Tarefas:
a - No trecho sobre o capitalismo na Inglaterra, transforme em lista curta o parágrafo que começa com "No século XVIII, na Inglaterra" e mantenha os fatos principais.
b - Prossiga com o trecho sobre o capitalismo na Inglaterra. Comece logo depois da última frase.

Trecho fornecido:

Foi preciso que a revolução industrial desse à empresa capitalista uma vantagem decisiva para que a revolução capitalista se completasse. (Uma Utopia Militante - Repensando o Socialismo - Paul Singer).

         Enquanto a revolução industrial não alterou basicamente os processos de produção e de trabalho, as empresas capitalistas representavam uma parcela importante mas limitada da economia inglesa.

         Suas possibilidades de expansão não dependiam apenas delas mesmas − de sua capacidade de acumular capital e mobilizar recursos humanos a seu serviço − mas também da capacidade dos pequenos produtores de mercadorias de preservar suas frações dos mercados, por meios econômicos e sobretudo políticos.

         Foi preciso que a revolução industrial desse à empresa capitalista uma vantagem decisiva para que a revolução capitalista se completasse, com o estabelecimento da hegemonia indisputada do capital sobre a economia do país.

No período que precedeu a revolução industrial, mesmo na Inglaterra, o modo de produção capitalista estava ainda pouco desenvolvido. (Uma Utopia Militante - Repensando o Socialismo - Paul Singer).

         No século XVIII, na Inglaterra, a produção já se dirigia predominantemente a mercados, tanto dos servos, arrendatários e artesãos mais ou menos independentes quanto de trabalhadores dependentes de mercadores ou manufatureiros capitalistas.

         Mas, como vimos, estes mercados eram regulados pelas autoridades de modo a preservar interesses estabelecidos. Entre estes estavam o direito dos consumidores de obter produtos de qualidade a preços razoáveis, mas também o direito das várias categorias de produtores de preservar suas parcelas costumeiras do mercado.

         A livre concorrência e a conseqüente ruína e eliminação dos produtores menos competitivos não era moralmente aceitável e nem politicamente viável. Por isso, a oposição às empresas capitalistas provinha tanto das g u i l d a s artesanais como dos trabalhadores que dependiam do capital para tomar parte na produção social.

      No período que precedeu a revolução industrial, mesmo na Inglaterra, o modo de produção capitalista estava ainda pouco desenvolvido e tinha de enfrentar conflitos tanto com concorrentes quanto com uniões trabalhistas.

         Convém notar que, no que se refere às uniões trabalhistas, o capital pôde contar quase sempre com o apoio do governo real e das autoridades locais. As uniões foram banidas por lei e fortemente reprimidas.

sexta-feira, 17 de agosto de 2012

A luta dos penteadores de lã na Inglaterrra. (Uma Utopia Militante - Repensando o Socialismo - Paul Singer).

         A empresa capitalista, à medida que foi ampliando o espaço que ocupava na economia, tinha de combater em duas frentes: contra a oligarquia detentora de privilégios monopolistas e contra o proletariado nascente.

         A medida que este era constituído por faccionistas, que trabalhavam em suas casas, utilizando os instrumentos de trabalho e a matéria−prima fornecidos pelo empregador, as suas lutas freqüentemente assumiam a forma de oposição à concorrência externa.

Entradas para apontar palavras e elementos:

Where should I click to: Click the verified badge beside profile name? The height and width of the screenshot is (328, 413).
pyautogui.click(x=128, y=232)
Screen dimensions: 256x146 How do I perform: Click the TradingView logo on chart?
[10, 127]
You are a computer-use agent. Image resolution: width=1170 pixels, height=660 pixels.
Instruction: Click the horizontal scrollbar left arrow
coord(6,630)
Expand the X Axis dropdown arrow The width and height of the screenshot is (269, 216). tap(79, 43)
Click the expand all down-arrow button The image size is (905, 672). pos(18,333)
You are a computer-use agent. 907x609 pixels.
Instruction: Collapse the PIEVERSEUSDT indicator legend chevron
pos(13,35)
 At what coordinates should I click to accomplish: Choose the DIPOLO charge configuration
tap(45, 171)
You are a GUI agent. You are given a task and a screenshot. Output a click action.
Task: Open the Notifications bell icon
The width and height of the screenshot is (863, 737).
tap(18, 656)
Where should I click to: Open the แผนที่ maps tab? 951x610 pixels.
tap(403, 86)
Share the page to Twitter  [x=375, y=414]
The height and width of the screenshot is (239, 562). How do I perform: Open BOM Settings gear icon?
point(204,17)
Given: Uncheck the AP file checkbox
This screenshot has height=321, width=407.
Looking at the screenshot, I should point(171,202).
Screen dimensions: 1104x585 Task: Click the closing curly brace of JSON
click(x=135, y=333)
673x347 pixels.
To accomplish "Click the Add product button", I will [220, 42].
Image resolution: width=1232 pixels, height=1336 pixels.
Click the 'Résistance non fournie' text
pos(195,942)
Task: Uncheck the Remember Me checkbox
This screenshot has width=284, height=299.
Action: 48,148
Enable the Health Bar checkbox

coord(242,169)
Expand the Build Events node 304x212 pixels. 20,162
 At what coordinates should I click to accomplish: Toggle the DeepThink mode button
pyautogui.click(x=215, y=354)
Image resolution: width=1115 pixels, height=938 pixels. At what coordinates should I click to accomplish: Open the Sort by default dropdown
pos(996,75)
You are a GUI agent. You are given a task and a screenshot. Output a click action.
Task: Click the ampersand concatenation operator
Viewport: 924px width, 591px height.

Respostas:
a -
- No século XVIII, na Inglaterra, a produção já se voltava sobretudo para os mercados.
- Isso valia para servos, arrendatários e artesãos mais ou menos independentes.
- Valia também para trabalhadores que dependiam de mercadores ou de manufatureiros capitalistas.

b -
         Mantoux (1927, p. 78−79) relata, por exemplo, a luta dos penteadores de lã (wool combers), que eram trabalhadores altamente qualificados, muito difíceis de substituir. Eles iam, de cidade em cidade, à procura de trabalho e obtinham salários relativamente elevados.

         Em 1700, os penteadores de lá formaram uma sociedade, que rapidamente se expandiu pela Inglaterra. Resolveram que ninguém pentearia lã por menos de 2 xelins a dúzia, que nenhum mestre deveria empregar penteadores que não pertencessem ao clube; boicotavam os mestres que não se submetiam, chegando a agredir penteadores não membros e quebrar seus instrumentos.

         Em 1720, os mercadores de pano de Tiverton importaram lã penteada da Irlanda, o que levou os penteadores a assaltar os seus estabelecimentos, apossando−se da lã irlandesa, uma parte da qual queimaram e a outra penduraram sobre os postes como troféus. O conflito resultou numa batalha sangrenta em que mosquetes foram empregados na defesa da "lei e ordem".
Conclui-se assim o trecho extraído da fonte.